● AIM:
Please recast every line of the listing below as a Markdown table with two columns, Number and Entry. Give each line its own numbered row, and leave out blank lines.

● EXTRACTED MATERIAL:
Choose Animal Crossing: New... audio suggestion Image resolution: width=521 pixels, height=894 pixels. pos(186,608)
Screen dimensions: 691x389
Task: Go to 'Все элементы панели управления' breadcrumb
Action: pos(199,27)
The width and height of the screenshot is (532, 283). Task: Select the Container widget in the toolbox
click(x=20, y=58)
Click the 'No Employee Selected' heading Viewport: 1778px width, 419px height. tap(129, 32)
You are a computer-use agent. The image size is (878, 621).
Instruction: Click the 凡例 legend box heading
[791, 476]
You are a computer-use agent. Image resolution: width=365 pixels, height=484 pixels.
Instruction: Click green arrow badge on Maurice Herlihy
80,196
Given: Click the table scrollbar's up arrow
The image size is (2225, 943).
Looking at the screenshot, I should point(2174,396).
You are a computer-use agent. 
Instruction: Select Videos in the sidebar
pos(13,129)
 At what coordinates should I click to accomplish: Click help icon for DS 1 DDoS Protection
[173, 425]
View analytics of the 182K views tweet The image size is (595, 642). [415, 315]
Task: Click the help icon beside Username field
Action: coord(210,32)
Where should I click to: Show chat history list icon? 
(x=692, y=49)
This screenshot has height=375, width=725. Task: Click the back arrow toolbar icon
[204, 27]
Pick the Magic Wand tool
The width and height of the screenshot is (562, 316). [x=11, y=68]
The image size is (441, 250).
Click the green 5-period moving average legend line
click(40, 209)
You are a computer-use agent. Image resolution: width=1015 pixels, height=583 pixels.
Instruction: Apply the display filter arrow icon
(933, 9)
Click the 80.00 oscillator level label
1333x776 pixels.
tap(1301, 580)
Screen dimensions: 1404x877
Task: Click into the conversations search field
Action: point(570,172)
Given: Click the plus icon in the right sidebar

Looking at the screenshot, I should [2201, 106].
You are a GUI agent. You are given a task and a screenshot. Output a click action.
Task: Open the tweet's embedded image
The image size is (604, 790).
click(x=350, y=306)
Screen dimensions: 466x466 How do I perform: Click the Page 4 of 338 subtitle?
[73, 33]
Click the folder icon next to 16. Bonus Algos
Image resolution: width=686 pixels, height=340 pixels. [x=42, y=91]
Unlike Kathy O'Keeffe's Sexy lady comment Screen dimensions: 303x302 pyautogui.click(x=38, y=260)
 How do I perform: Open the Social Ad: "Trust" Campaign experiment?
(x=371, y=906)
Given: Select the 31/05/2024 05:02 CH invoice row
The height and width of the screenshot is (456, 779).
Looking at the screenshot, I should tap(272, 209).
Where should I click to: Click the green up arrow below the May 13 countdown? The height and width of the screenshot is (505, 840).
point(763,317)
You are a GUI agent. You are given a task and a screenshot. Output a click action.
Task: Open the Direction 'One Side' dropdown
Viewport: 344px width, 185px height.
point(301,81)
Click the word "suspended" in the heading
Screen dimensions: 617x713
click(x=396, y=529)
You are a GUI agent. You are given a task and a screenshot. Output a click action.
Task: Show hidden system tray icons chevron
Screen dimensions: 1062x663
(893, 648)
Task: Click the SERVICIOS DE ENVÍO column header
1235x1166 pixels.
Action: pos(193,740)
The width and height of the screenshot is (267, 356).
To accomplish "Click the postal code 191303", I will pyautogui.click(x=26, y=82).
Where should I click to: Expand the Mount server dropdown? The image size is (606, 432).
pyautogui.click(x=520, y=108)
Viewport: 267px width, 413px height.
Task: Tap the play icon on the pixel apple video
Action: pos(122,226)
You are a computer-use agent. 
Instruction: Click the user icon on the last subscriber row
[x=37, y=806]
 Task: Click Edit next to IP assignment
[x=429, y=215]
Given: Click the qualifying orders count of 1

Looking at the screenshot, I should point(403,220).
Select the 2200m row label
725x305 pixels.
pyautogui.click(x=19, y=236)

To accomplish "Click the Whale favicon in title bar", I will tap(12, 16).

● RESPONSE TO THIS EXERCISE:
| Number | Entry |
|---|---|
| 1 | Choose Animal Crossing: New... audio suggestion Image resolution: width=521 pixels, height=894 pixels. pos(186,608) |
| 2 | Screen dimensions: 691x389 |
| 3 | Task: Go to 'Все элементы панели управления' breadcrumb |
| 4 | Action: pos(199,27) |
| 5 | The width and height of the screenshot is (532, 283). Task: Select the Container widget in the toolbox |
| 6 | click(x=20, y=58) |
| 7 | Click the 'No Employee Selected' heading Viewport: 1778px width, 419px height. tap(129, 32) |
| 8 | You are a computer-use agent. The image size is (878, 621). |
| 9 | Instruction: Click the 凡例 legend box heading |
| 10 | [791, 476] |
| 11 | You are a computer-use agent. Image resolution: width=365 pixels, height=484 pixels. |
| 12 | Instruction: Click green arrow badge on Maurice Herlihy |
| 13 | 80,196 |
| 14 | Given: Click the table scrollbar's up arrow |
| 15 | The image size is (2225, 943). |
| 16 | Looking at the screenshot, I should point(2174,396). |
| 17 | You are a computer-use agent.  |
| 18 | Instruction: Select Videos in the sidebar |
| 19 | pos(13,129) |
| 20 |  At what coordinates should I click to accomplish: Click help icon for DS 1 DDoS Protection |
| 21 | [173, 425] |
| 22 | View analytics of the 182K views tweet The image size is (595, 642). [415, 315] |
| 23 | Task: Click the help icon beside Username field |
| 24 | Action: coord(210,32) |
| 25 | Where should I click to: Show chat history list icon?  |
| 26 | (x=692, y=49) |
| 27 | This screenshot has height=375, width=725. Task: Click the back arrow toolbar icon |
| 28 | [204, 27] |
| 29 | Pick the Magic Wand tool |
| 30 | The width and height of the screenshot is (562, 316). [x=11, y=68] |
| 31 | The image size is (441, 250). |
| 32 | Click the green 5-period moving average legend line |
| 33 | click(40, 209) |
| 34 | You are a computer-use agent. Image resolution: width=1015 pixels, height=583 pixels. |
| 35 | Instruction: Apply the display filter arrow icon |
| 36 | (933, 9) |
| 37 | Click the 80.00 oscillator level label |
| 38 | 1333x776 pixels. |
| 39 | tap(1301, 580) |
| 40 | Screen dimensions: 1404x877 |
| 41 | Task: Click into the conversations search field |
| 42 | Action: point(570,172) |
| 43 | Given: Click the plus icon in the right sidebar |
| 44 | Looking at the screenshot, I should [2201, 106]. |
| 45 | You are a GUI agent. You are given a task and a screenshot. Output a click action. |
| 46 | Task: Open the tweet's embedded image |
| 47 | The image size is (604, 790). |
| 48 | click(x=350, y=306) |
| 49 | Screen dimensions: 466x466 How do I perform: Click the Page 4 of 338 subtitle? |
| 50 | [73, 33] |
| 51 | Click the folder icon next to 16. Bonus Algos |
| 52 | Image resolution: width=686 pixels, height=340 pixels. [x=42, y=91] |
| 53 | Unlike Kathy O'Keeffe's Sexy lady comment Screen dimensions: 303x302 pyautogui.click(x=38, y=260) |
| 54 |  How do I perform: Open the Social Ad: "Trust" Campaign experiment? |
| 55 | (x=371, y=906) |
| 56 | Given: Select the 31/05/2024 05:02 CH invoice row |
| 57 | The height and width of the screenshot is (456, 779). |
| 58 | Looking at the screenshot, I should tap(272, 209). |
| 59 | Where should I click to: Click the green up arrow below the May 13 countdown? The height and width of the screenshot is (505, 840). |
| 60 | point(763,317) |
| 61 | You are a GUI agent. You are given a task and a screenshot. Output a click action. |
| 62 | Task: Open the Direction 'One Side' dropdown |
| 63 | Viewport: 344px width, 185px height. |
| 64 | point(301,81) |
| 65 | Click the word "suspended" in the heading |
| 66 | Screen dimensions: 617x713 |
| 67 | click(x=396, y=529) |
| 68 | You are a GUI agent. You are given a task and a screenshot. Output a click action. |
| 69 | Task: Show hidden system tray icons chevron |
| 70 | Screen dimensions: 1062x663 |
| 71 | (893, 648) |
| 72 | Task: Click the SERVICIOS DE ENVÍO column header |
| 73 | 1235x1166 pixels. |
| 74 | Action: pos(193,740) |
| 75 | The width and height of the screenshot is (267, 356). |
| 76 | To accomplish "Click the postal code 191303", I will pyautogui.click(x=26, y=82). |
| 77 | Where should I click to: Expand the Mount server dropdown? The image size is (606, 432). |
| 78 | pyautogui.click(x=520, y=108) |
| 79 | Viewport: 267px width, 413px height. |
| 80 | Task: Tap the play icon on the pixel apple video |
| 81 | Action: pos(122,226) |
| 82 | You are a computer-use agent.  |
| 83 | Instruction: Click the user icon on the last subscriber row |
| 84 | [x=37, y=806] |
| 85 |  Task: Click Edit next to IP assignment |
| 86 | [x=429, y=215] |
| 87 | Given: Click the qualifying orders count of 1 |
| 88 | Looking at the screenshot, I should point(403,220). |
| 89 | Select the 2200m row label |
| 90 | 725x305 pixels. |
| 91 | pyautogui.click(x=19, y=236) |
| 92 | To accomplish "Click the Whale favicon in title bar", I will tap(12, 16). |